Collected data entries
• • • • • • •

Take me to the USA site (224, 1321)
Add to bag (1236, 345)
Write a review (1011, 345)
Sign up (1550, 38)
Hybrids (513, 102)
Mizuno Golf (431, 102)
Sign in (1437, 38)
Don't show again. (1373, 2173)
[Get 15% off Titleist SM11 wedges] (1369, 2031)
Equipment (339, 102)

• • • • • • •

- Your goal: Start to finish, restate the records above word for word.

- Result of the task:
Take me to the USA site (224, 1321)
Add to bag (1236, 345)
Write a review (1011, 345)
Sign up (1550, 38)
Hybrids (513, 102)
Mizuno Golf (431, 102)
Sign in (1437, 38)
Don't show again. (1373, 2173)
[Get 15% off Titleist SM11 wedges] (1369, 2031)
Equipment (339, 102)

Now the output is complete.